» Source data:
───

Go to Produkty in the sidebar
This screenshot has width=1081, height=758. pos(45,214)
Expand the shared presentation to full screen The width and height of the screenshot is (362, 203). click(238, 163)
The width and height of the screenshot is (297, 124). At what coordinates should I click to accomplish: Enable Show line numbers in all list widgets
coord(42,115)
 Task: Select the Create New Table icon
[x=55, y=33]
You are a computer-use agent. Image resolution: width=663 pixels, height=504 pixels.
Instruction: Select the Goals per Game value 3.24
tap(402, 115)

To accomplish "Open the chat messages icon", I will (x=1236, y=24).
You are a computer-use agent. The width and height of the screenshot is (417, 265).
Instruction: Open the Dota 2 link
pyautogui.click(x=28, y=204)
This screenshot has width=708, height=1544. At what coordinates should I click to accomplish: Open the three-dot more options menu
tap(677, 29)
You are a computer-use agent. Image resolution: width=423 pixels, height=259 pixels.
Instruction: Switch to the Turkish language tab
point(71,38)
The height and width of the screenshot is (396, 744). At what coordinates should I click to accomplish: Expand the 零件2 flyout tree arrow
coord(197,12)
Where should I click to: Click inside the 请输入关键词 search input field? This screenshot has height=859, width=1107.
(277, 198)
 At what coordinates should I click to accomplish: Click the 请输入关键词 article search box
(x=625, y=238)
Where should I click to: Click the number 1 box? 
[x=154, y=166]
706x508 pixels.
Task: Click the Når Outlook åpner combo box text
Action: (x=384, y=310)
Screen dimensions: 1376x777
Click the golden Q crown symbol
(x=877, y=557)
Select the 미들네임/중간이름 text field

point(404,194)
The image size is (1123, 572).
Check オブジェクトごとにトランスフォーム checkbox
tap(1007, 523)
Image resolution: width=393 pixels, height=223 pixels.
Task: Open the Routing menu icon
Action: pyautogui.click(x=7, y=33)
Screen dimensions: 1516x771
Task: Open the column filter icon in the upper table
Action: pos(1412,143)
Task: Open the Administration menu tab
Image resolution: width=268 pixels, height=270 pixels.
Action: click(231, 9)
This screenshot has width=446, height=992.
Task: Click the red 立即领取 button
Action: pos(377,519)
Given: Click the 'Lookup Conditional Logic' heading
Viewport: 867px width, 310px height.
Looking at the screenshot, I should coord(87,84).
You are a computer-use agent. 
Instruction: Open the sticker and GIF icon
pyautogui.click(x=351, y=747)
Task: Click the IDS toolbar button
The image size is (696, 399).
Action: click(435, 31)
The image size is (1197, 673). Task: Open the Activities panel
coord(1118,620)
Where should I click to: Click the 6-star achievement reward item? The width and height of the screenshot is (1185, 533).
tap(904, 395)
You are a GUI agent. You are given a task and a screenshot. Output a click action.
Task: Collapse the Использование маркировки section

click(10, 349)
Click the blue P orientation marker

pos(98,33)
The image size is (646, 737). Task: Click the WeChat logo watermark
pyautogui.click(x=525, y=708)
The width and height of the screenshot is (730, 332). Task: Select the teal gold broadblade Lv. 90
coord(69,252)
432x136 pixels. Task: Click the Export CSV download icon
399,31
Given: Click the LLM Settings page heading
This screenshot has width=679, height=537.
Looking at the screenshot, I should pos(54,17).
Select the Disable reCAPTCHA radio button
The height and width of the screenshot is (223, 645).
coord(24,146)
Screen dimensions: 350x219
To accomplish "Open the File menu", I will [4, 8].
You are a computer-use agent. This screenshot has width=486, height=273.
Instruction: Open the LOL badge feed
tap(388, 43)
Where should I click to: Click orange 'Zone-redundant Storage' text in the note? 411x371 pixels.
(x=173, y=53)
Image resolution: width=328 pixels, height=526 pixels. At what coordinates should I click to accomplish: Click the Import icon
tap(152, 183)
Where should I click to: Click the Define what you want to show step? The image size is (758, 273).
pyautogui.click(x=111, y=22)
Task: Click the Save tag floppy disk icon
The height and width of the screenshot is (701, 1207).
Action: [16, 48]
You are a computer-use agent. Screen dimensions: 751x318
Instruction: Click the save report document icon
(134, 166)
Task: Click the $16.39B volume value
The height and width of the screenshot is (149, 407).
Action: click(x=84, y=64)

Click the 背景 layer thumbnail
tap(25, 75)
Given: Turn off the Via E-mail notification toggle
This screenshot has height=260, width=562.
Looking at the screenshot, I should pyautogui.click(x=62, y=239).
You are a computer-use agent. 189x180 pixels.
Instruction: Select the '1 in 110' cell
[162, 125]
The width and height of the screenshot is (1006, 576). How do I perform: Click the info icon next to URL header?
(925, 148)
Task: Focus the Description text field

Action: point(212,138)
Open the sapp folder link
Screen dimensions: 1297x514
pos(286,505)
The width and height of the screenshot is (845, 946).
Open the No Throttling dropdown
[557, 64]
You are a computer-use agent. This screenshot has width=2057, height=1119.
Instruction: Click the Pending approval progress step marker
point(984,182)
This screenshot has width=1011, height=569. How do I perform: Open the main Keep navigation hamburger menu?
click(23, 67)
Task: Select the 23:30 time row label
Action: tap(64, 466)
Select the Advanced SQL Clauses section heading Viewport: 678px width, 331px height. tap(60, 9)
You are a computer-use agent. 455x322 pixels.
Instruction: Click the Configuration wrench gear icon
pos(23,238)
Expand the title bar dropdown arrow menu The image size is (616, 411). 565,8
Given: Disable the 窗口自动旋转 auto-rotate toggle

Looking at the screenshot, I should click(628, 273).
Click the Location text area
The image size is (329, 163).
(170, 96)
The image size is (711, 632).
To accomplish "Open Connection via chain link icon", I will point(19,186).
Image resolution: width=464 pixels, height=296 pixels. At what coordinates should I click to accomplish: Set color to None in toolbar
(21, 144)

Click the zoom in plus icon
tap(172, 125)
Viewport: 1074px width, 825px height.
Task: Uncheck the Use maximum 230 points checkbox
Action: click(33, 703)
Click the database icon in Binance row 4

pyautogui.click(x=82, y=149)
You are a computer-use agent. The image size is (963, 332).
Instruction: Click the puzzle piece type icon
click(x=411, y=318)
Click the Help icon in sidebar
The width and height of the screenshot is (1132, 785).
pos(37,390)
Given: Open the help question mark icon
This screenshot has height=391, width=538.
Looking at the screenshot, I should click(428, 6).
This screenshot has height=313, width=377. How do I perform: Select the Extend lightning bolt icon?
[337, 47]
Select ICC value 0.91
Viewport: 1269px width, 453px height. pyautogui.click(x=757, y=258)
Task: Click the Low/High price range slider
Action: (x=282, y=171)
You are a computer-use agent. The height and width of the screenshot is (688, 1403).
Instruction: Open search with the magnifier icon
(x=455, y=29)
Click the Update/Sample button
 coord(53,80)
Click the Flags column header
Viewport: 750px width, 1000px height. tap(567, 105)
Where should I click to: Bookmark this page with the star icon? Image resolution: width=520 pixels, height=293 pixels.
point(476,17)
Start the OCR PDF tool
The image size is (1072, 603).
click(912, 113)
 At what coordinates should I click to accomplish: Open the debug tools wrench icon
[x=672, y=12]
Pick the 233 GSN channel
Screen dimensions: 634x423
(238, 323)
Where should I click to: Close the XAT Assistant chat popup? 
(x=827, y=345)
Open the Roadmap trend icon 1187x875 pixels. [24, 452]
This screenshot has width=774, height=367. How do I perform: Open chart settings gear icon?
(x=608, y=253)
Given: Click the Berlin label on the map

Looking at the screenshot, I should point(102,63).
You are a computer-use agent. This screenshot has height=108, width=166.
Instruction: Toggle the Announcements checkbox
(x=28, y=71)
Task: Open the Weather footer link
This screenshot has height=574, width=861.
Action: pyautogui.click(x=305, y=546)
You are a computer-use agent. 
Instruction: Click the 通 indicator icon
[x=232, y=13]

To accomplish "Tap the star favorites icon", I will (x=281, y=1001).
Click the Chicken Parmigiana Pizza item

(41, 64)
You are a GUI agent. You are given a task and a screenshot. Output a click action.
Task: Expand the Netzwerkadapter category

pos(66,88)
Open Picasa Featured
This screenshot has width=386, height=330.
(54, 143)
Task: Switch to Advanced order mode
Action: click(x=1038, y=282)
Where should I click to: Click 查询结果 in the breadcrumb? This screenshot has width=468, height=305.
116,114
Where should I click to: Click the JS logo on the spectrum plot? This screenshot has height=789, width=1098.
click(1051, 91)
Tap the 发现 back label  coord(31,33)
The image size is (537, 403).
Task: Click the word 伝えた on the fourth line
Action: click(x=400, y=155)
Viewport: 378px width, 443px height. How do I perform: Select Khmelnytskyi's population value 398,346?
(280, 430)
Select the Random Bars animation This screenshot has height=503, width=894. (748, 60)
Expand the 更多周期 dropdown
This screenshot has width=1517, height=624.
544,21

───

» Requirement:
What are the lines, exactly as written above, from the line with "Expand the shared" to the line with "You are a computer-use agent. Image resolution: width=423", both included? Output only those.

» Your response:
Expand the shared presentation to full screen The width and height of the screenshot is (362, 203). click(238, 163)
The width and height of the screenshot is (297, 124). At what coordinates should I click to accomplish: Enable Show line numbers in all list widgets
coord(42,115)
 Task: Select the Create New Table icon
[x=55, y=33]
You are a computer-use agent. Image resolution: width=663 pixels, height=504 pixels.
Instruction: Select the Goals per Game value 3.24
tap(402, 115)

To accomplish "Open the chat messages icon", I will (x=1236, y=24).
You are a computer-use agent. The width and height of the screenshot is (417, 265).
Instruction: Open the Dota 2 link
pyautogui.click(x=28, y=204)
This screenshot has width=708, height=1544. At what coordinates should I click to accomplish: Open the three-dot more options menu
tap(677, 29)
You are a computer-use agent. Image resolution: width=423 pixels, height=259 pixels.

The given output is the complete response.